> **Quoted passage**:
================
Preliminary figures indicate that outlays were lower in October 1999 than in October 1998. But in 1998, November 1 fell on a weekend, so about $10 billion in payments normally made on the first day of the month were instead disbursed at the end of October. After adjusting for that calendar effect, outlays were higher this October than they were last October, largely because of substantial payments to farmers. Medicare spending, however, was below the October 1998 level.
CURRENT PROJECTIONS FOR FISCAL YEAR 2000
In its July 1 budget update, CBO projected the budget results for fiscal
year 2000, assuming that current laws affecting revenues and entitlement
programs do not change and that outlays for discretionary spending equal
their statutory caps. Under those baseline assumptions, CBO estimated a
budget surplus of $161 billion for 2000, including an on-budget surplus
of $14 billion. Although the first session of the 106th Congress is not
over yet, Congressional action to date on the appropriation bills for fiscal
year 2000 indicates that discretionary spending is likely to exceed CBO's
July estimate of the caps by a significant amount. As a result, the total
surplus in 2000 is likely to fall short of CBO's baseline projection.
================
> **Exercises to complete**:
(1) Answer these from the budget passage:
(a) About how much in payments was disbursed at the end of October 1998 because November 1 fell on a weekend?
(b) What total budget surplus for 2000 did CBO estimate in its July 1 update?
(c) What spending was below its October 1998 level?
(2) Retype the budget passage between "CURRENT PROJECTIONS FOR" and "CBO's baseline projection.", inclusive.
The material that follows has no connection to the budget passage.
================
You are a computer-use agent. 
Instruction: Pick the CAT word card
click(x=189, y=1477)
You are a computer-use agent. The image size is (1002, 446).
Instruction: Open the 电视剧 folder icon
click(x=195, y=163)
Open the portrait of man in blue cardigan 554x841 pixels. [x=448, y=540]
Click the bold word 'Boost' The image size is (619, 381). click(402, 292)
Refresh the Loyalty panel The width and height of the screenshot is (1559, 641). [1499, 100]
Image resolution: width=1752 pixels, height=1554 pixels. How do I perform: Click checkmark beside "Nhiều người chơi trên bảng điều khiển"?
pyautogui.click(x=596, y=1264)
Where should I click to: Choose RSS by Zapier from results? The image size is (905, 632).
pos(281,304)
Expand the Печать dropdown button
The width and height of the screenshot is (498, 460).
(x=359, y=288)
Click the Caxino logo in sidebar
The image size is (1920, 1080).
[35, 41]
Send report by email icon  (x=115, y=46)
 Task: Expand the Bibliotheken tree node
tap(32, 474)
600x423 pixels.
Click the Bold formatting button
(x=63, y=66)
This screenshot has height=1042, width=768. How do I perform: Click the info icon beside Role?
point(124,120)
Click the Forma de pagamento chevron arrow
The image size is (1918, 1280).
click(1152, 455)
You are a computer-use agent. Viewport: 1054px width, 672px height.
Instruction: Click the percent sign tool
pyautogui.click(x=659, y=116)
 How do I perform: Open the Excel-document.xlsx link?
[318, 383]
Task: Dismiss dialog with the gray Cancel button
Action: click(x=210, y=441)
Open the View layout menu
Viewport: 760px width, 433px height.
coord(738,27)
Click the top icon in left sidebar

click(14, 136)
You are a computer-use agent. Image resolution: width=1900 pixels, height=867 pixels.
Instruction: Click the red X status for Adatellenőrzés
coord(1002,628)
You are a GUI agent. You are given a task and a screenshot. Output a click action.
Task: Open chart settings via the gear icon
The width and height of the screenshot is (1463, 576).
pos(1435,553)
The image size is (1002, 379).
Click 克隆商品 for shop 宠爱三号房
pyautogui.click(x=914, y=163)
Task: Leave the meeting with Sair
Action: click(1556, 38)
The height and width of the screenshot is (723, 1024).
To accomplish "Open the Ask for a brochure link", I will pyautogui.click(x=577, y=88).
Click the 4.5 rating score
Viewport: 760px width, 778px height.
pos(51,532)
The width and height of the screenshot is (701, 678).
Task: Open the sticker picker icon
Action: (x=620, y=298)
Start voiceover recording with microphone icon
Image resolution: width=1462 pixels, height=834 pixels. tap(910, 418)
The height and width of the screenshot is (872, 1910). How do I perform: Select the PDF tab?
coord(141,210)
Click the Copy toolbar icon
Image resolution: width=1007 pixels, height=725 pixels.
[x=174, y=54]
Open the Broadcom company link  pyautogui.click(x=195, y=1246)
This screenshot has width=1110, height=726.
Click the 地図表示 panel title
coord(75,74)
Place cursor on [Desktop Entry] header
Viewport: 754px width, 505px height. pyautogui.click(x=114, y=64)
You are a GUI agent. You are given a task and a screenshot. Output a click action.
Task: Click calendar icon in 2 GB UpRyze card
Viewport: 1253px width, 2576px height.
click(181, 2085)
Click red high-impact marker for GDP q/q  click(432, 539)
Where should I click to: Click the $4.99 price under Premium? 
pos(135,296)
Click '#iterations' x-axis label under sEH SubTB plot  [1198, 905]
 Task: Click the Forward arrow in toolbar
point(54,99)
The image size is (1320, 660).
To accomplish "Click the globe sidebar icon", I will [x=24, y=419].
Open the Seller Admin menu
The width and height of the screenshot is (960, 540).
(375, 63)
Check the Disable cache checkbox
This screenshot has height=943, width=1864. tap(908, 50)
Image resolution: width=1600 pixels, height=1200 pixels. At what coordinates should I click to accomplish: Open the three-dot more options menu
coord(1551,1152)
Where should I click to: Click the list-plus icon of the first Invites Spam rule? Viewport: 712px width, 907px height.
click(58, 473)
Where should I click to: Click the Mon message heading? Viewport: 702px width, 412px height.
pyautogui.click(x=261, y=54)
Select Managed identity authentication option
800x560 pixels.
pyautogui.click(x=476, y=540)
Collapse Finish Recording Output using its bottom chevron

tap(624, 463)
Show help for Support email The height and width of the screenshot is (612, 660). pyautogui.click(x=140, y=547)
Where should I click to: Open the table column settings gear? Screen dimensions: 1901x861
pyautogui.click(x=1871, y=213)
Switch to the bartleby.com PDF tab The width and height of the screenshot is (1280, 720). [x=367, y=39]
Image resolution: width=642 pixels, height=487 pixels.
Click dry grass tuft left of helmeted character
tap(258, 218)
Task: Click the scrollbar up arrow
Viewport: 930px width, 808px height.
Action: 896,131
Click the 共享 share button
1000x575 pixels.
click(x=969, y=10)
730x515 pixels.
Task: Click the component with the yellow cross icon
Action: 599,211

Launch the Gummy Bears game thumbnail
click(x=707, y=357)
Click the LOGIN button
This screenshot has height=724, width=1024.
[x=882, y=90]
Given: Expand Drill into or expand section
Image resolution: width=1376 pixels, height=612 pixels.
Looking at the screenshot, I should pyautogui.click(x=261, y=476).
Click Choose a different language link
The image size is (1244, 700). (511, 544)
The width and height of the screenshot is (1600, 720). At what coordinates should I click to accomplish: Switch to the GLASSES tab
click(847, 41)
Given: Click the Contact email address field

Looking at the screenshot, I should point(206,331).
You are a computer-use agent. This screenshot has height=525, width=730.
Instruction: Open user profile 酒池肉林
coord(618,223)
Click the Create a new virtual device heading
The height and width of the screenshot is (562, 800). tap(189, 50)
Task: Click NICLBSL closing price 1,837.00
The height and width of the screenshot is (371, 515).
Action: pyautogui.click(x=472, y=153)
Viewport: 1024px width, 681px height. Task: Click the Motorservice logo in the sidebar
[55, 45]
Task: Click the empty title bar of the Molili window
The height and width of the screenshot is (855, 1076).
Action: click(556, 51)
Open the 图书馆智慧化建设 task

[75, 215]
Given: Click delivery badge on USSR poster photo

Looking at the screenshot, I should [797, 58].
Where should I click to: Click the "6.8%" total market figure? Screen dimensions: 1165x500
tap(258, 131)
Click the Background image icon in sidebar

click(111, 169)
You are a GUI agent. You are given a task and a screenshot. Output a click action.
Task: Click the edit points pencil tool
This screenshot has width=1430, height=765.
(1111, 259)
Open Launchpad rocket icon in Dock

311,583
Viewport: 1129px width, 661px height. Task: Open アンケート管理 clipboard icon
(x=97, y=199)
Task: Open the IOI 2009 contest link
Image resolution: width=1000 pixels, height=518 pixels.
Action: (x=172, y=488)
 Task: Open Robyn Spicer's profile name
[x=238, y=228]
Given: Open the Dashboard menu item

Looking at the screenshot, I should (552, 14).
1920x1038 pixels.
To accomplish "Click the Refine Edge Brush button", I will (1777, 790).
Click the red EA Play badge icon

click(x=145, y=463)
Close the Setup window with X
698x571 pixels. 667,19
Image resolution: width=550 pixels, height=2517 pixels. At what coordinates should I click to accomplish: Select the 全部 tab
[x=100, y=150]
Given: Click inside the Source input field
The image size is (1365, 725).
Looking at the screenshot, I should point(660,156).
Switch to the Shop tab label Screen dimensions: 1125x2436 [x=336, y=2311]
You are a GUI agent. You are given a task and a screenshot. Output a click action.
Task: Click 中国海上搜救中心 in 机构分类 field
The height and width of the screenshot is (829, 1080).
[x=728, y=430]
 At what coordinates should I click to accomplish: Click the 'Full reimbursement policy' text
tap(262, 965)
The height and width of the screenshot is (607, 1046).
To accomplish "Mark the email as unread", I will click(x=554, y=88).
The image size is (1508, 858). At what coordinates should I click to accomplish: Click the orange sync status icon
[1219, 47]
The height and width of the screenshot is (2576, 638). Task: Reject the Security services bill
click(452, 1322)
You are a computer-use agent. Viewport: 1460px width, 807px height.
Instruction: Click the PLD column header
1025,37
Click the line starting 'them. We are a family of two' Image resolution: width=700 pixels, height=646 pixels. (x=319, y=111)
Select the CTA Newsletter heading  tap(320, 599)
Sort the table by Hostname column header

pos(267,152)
================
> **Answers to this exercise**:
(1)
(a) About $10 billion
(b) $161 billion
(c) Medicare spending

(2)
CURRENT PROJECTIONS FOR FISCAL YEAR 2000
In its July 1 budget update, CBO projected the budget results for fiscal
year 2000, assuming that current laws affecting revenues and entitlement
programs do not change and that outlays for discretionary spending equal
their statutory caps. Under those baseline assumptions, CBO estimated a
budget surplus of $161 billion for 2000, including an on-budget surplus
of $14 billion. Although the first session of the 106th Congress is not
over yet, Congressional action to date on the appropriation bills for fiscal
year 2000 indicates that discretionary spending is likely to exceed CBO's
July estimate of the caps by a significant amount. As a result, the total
surplus in 2000 is likely to fall short of CBO's baseline projection.